Metadata¶
The Simple Path¶
For a quick look at image properties without reading any pixels, iminfo gives
you dimensions, band count, pixel type, and block layout in one call:
from aws.osml.io import iminfo
info = iminfo("image.ntf")
print(f"{info.width}x{info.height}, {info.bands} bands, {info.dtype}")
print(f"Block size: {info.block_size}")
print(f"Resolution levels: {info.num_resolution_levels}")
iminfo also includes the full format-specific metadata dictionary for the
image segment, so you can inspect compression, TREs, TIFF tags, and other
fields without dropping down to the low-level API:
# NITF: subheader fields and TREs
info = iminfo("image.ntf")
print(info.metadata["IC"]) # "C8" (JPEG 2000)
print(info.metadata["IGEOLO"]) # 60-char geographic location string
# TREs are nested dicts
if "GEOLOB" in info.metadata:
print(info.metadata["GEOLOB"]["ARV"])
# GeoTIFF: IFD tags keyed by numeric tag ID
info = iminfo("image.tif")
print(info.metadata["259"]) # Compression tag value
print(info.metadata["33550"]) # ModelPixelScale
The metadata dict is a snapshot — a plain Python dictionary captured when
iminfo is called. It is not a live reference to the file.

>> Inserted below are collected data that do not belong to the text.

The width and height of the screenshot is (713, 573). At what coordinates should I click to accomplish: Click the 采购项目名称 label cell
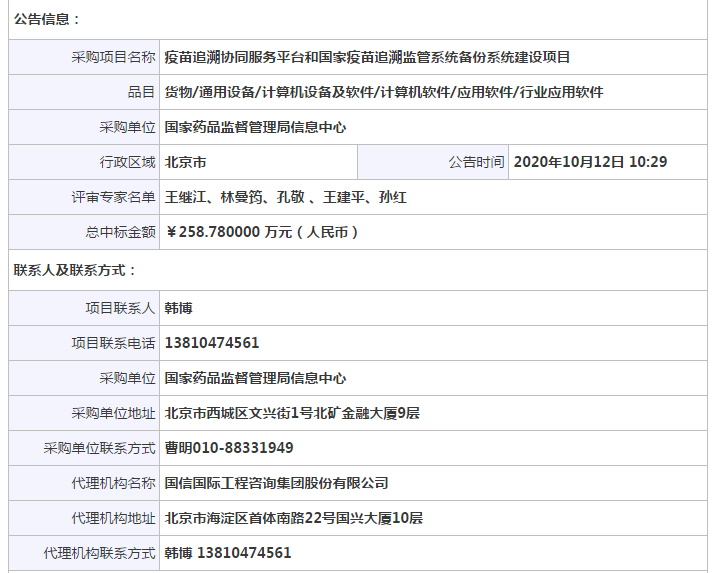[113, 57]
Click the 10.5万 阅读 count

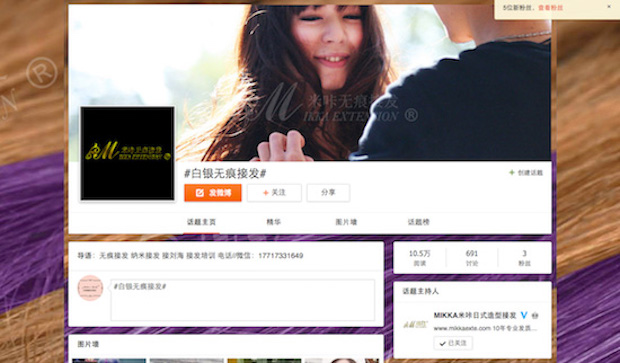pos(420,258)

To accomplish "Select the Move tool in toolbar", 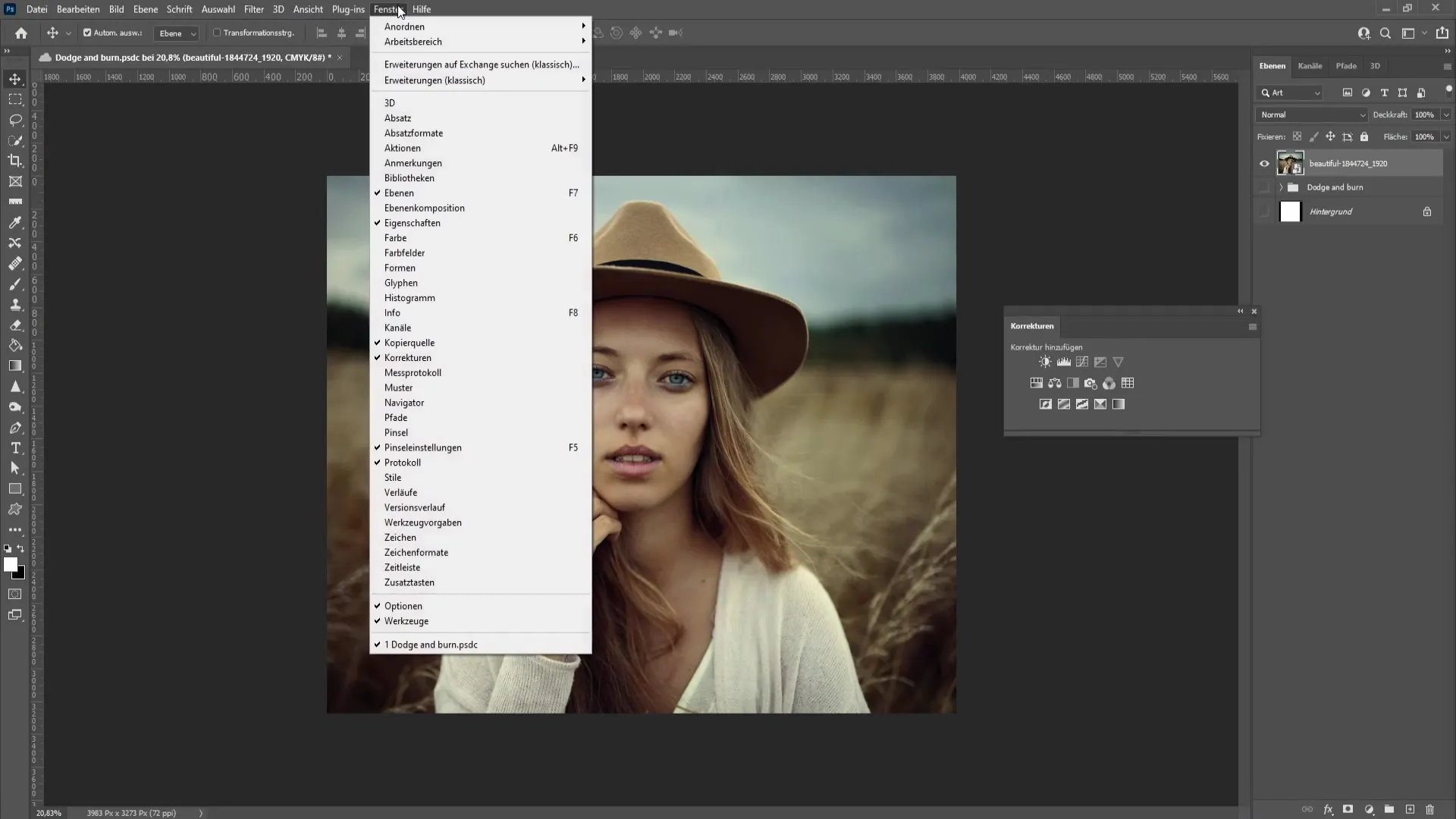I will pyautogui.click(x=15, y=79).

When you need more control — prefix filtering, dataset-level metadata, or
write-side metadata — the full MetadataProvider interface described below
gives you access to everything in the file.
The MetadataProvider Interface¶
All assets and datasets expose metadata through the MetadataProvider interface,
regardless of the underlying file format. MetadataProvider implements the standard
Python collections.abc.Mapping protocol, so you access metadata fields the same
way you access items in a dictionary:
from aws.osml.io import IO
with IO.open(["image.ntf"], "r") as dataset:
# Dataset-level metadata — dict-style access
dataset.metadata["FTITLE"] # KeyError if missing
dataset.metadata.get("FTITLE") # None if missing
"FTITLE" in dataset.metadata # membership test
len(dataset.metadata) # number of fields
# Bulk export
all_meta = dataset.metadata.entries() # full dict (single call, fast path)

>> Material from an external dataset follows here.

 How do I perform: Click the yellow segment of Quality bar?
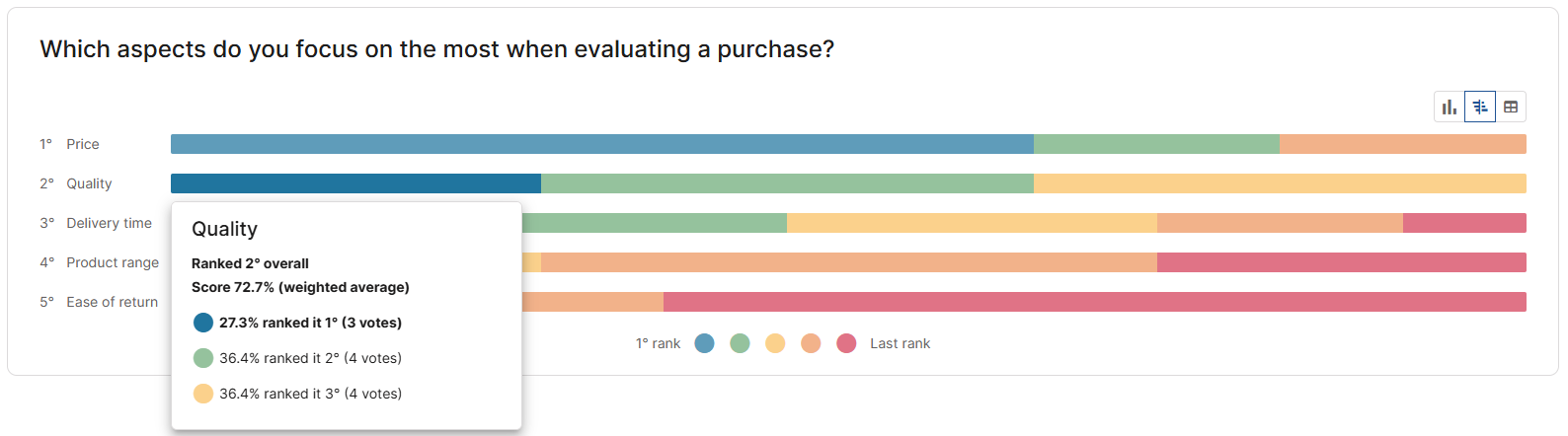(x=1280, y=183)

filtered = dataset.metadata.entries("FS") # keys starting with "FS"
# Asset-level metadata
image = dataset.get_asset("image:0")
image_meta = image.metadata.entries()
When writing, use BufferedMetadataProvider to build metadata. It implements
collections.abc.MutableMapping, so you write fields with dictionary syntax:
from aws.osml.io import BufferedMetadataProvider
meta = BufferedMetadataProvider()
meta["FTITLE"] = "My File Title"
The dictionary keys and value types are format-specific. A NITF file uses
field names like FTITLE and ISCLAS; a GeoTIFF uses numeric tag IDs like
"256" and "33550". There is no translation layer — you work directly with
the native field names from whatever format you opened.

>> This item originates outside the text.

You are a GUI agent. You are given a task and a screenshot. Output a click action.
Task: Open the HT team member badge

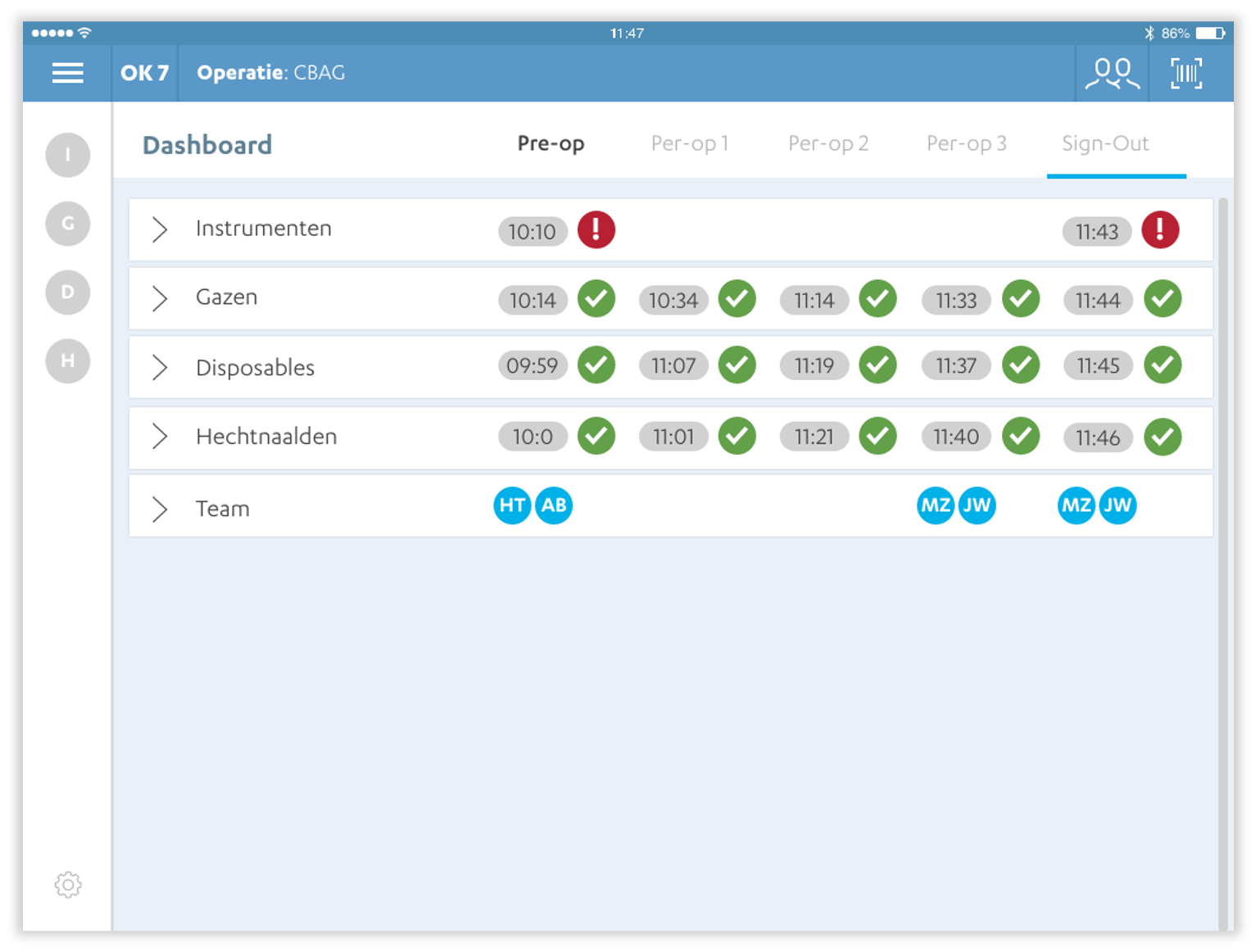click(511, 505)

The rest of this page covers each format’s metadata conventions in detail.
NITF / NSIF Metadata¶
NITF files carry metadata in fixed-width ASCII header fields, security classification blocks, and Tagged Record Extensions (TREs). The library exposes all of these through the Mapping interface using the standard NITF field names.
Reading NITF Metadata¶
Header and Subheader Fields¶
Most NITF fields are ASCII strings — even numeric values like row counts and
compression ratios. A few TREs use binary integer fields, which come through
as Python int directly.
from aws.osml.io import IO
with IO.open(["image.ntf"], "r") as dataset:
# File header fields — dict-style access
title = dataset.metadata["FTITLE"]
classification = dataset.metadata["FSCLAS"] # "U", "C", "S", "TS", etc.
# Image subheader fields
image = dataset.get_asset("image:0")
meta = image.metadata
image_id = meta["IID1"] # "IMG_00001"
compression = meta["IC"] # "C8"
date_time = meta["IDATIM"] # "20231215103045"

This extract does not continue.